→ **EXERCISE**: For this exercise, write out each entry below exactly, omitting the images.

→ **MATERIAL TO PROCESS**:

####################

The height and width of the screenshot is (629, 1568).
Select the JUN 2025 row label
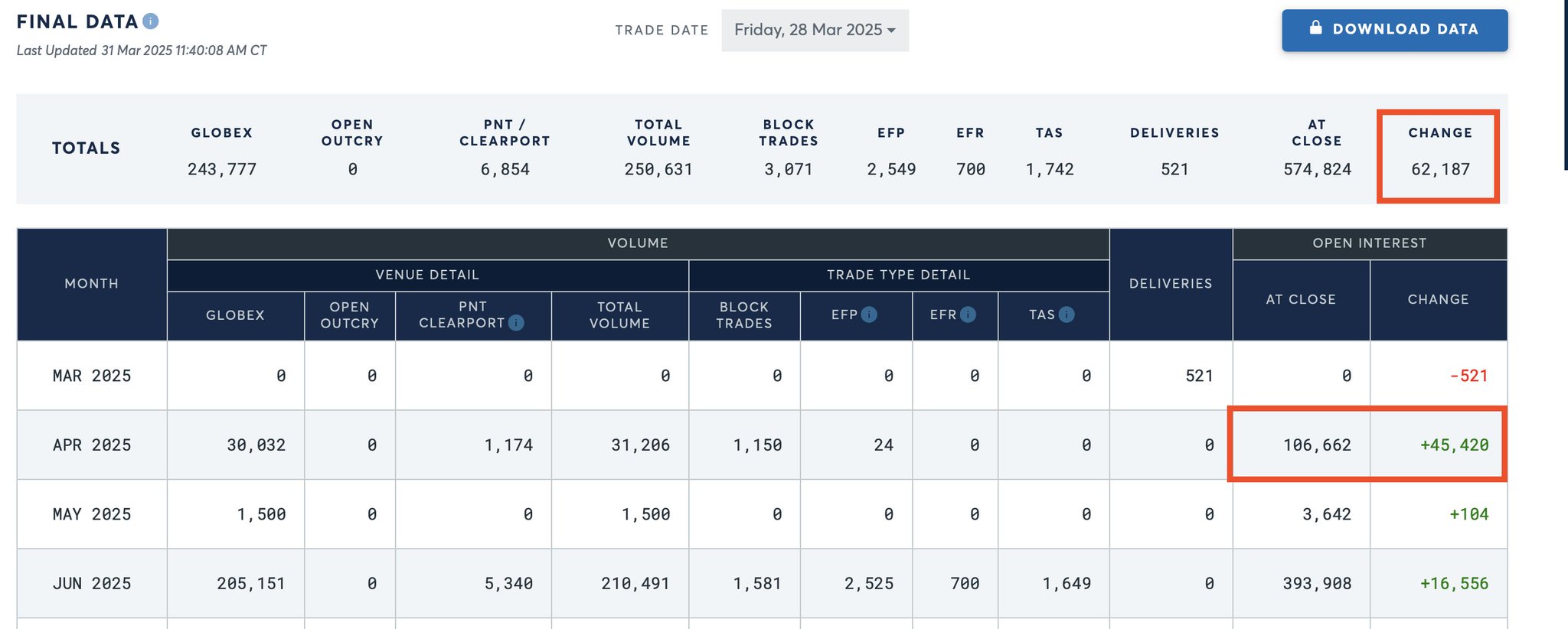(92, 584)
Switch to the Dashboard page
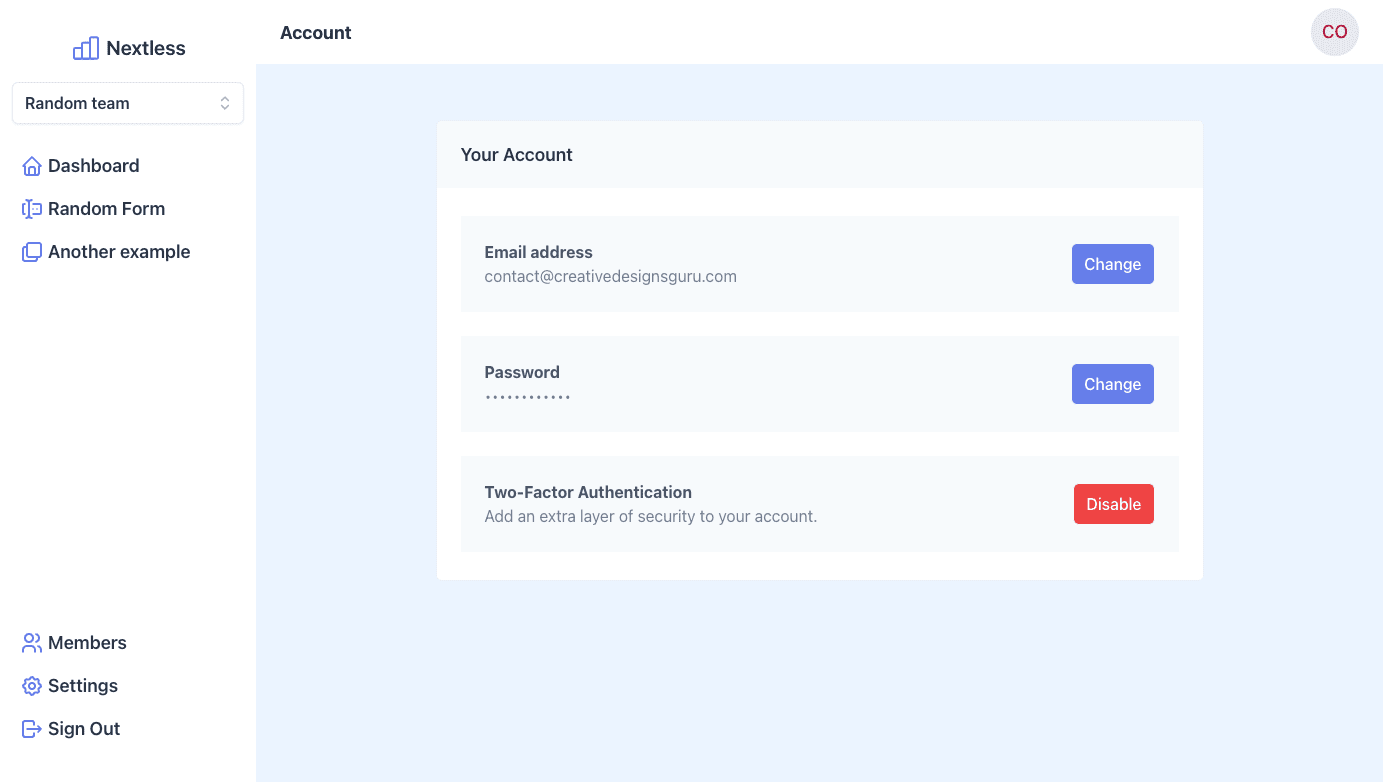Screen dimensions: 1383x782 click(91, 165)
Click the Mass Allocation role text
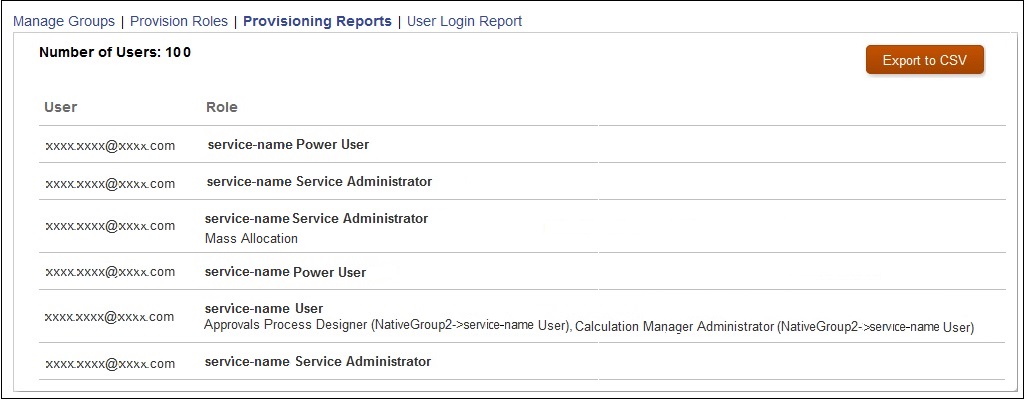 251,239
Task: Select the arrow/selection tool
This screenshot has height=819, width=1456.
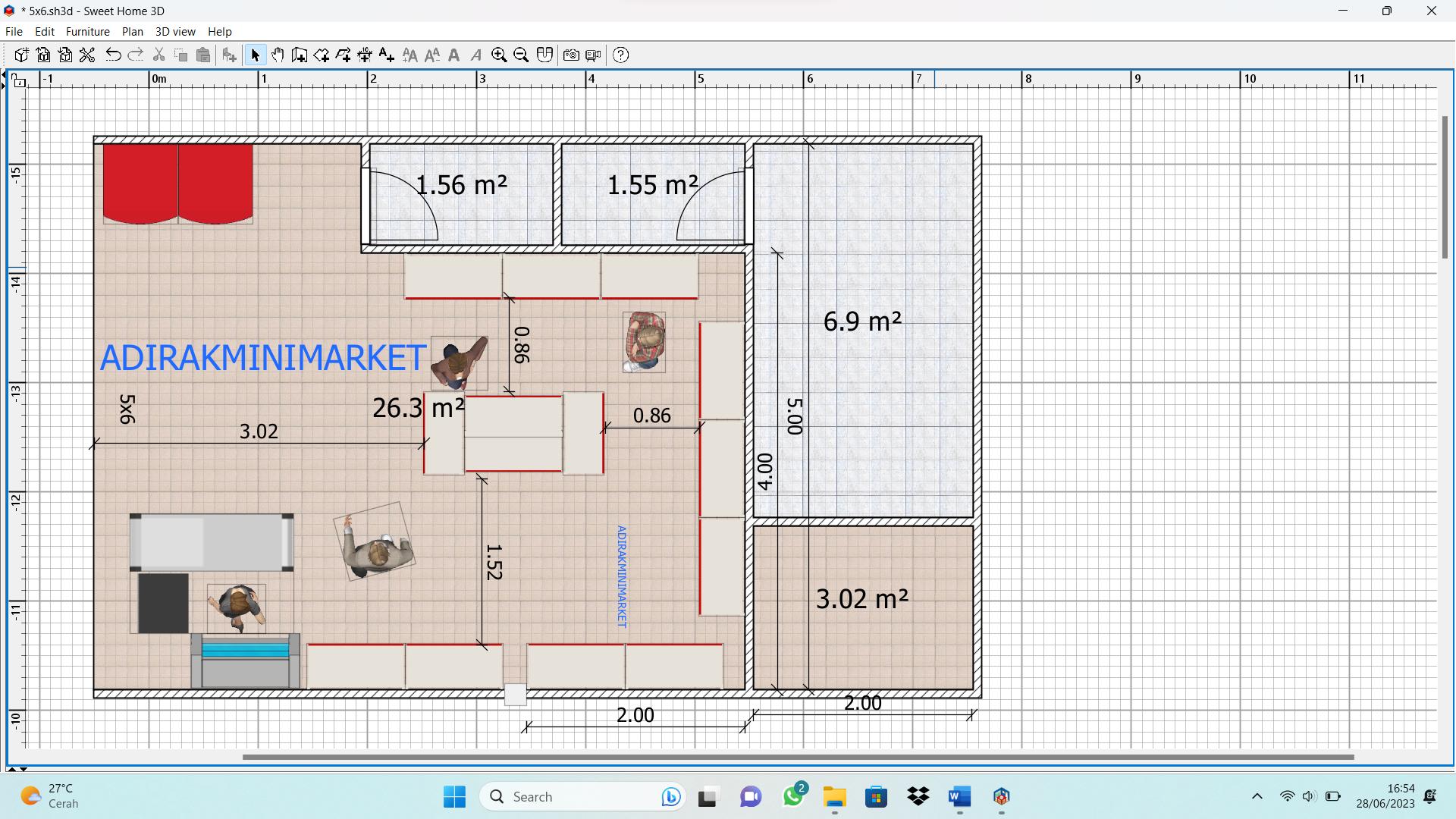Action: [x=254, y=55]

####################

→ **ANSWER SECTION**:
The height and width of the screenshot is (629, 1568).
Select the JUN 2025 row label
(92, 584)
Switch to the Dashboard page
Screen dimensions: 1383x782 click(91, 165)
Click the Mass Allocation role text
 251,239
Task: Select the arrow/selection tool
This screenshot has height=819, width=1456.
Action: [x=254, y=55]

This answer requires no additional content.